Apple's Liquid Glass UI will be leveraged to create the most advanced display design ever

Apple’s Liquid Glass UI Isn’t Random—It’s the First Step Toward a Breakthrough Display Era

Apple’s “Liquid Glass” interface may have arrived to a mixed reaction on iOS 26, but all signs point to the company staying the course. Instead of rolling back the look and feel in iOS 27, Apple is expected to refine Liquid Glass over time with a steady stream of optimizations and visual improvements that could stretch across multiple years. That long-term commitment isn’t just about Apple being stubborn with design decisions—it may be tied to a bigger iPhone hardware shift already being planned.

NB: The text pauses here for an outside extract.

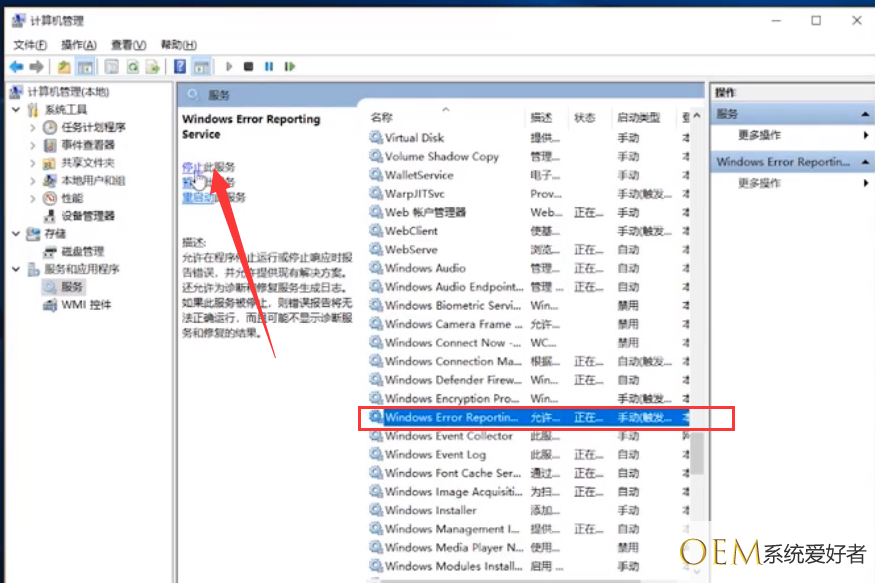Image resolution: width=875 pixels, height=583 pixels.
Task: Select the Windows Audio service row
Action: (425, 268)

A well-known tipster suggests Apple is working toward its most ambitious iPhone display design yet, built to push the company closer to a truly bezel-less front. The idea is that Liquid Glass doesn’t merely change how the interface looks; it could be designed to complement a new type of screen where the edges and corners visually “disappear,” making the entire front feel like uninterrupted glass.

The rumored hardware is being described as a “Liquid Glass Display,” and it’s said to be unlike the quad-curved screens many people remember from older Android phones. Rather than dramatic curves that can distort colors or cause accidental touches, the curvature is expected to be extremely subtle. The goal appears to be a more natural viewing experience at the edges, without the visual oddities that sometimes came with earlier curved designs.

What makes the concept especially interesting is how the display and software could work together. With Liquid Glass-style visual effects in the interface, light and UI elements could appear to refract near the edges. If Apple executes it well, that could create the illusion of a completely bezel-less form factor—particularly if the corners are engineered to blend away, keeping edge viewing clean and “undisturbed.”

Although the tipster doesn’t directly name a launch device, the reference to a high-end quad-curved approach has fueled speculation that this could be timed for Apple’s 20th anniversary iPhone—often dubbed the “iPhone 20” in rumor circles. If that’s the target, it would help explain why Apple is reportedly exploring next-generation display ideas that could become a new design language for future flagship iPhones, not just a one-off experiment.

Of course, building a near bezel-free iPhone isn’t only about glass and curves. The biggest challenge may be what has to move underneath the screen. For Apple to deliver a truly uninterrupted display, it would likely need to place Face ID components under the panel, and potentially hide the front-facing camera beneath the OLED as well. That’s a difficult engineering puzzle, especially if Apple wants to maintain current standards for Face ID reliability and selfie image quality.

If Apple isn’t happy with the results—particularly the under-screen camera performance—this kind of design could slip. The rumored window appears to be 2027, but delays into 2028 are possible if quality targets aren’t met. Still, if Apple can solve these problems, the combination of a subtle-curved “Liquid Glass Display” and a refined Liquid Glass UI could represent one of the biggest iPhone design leaps in years.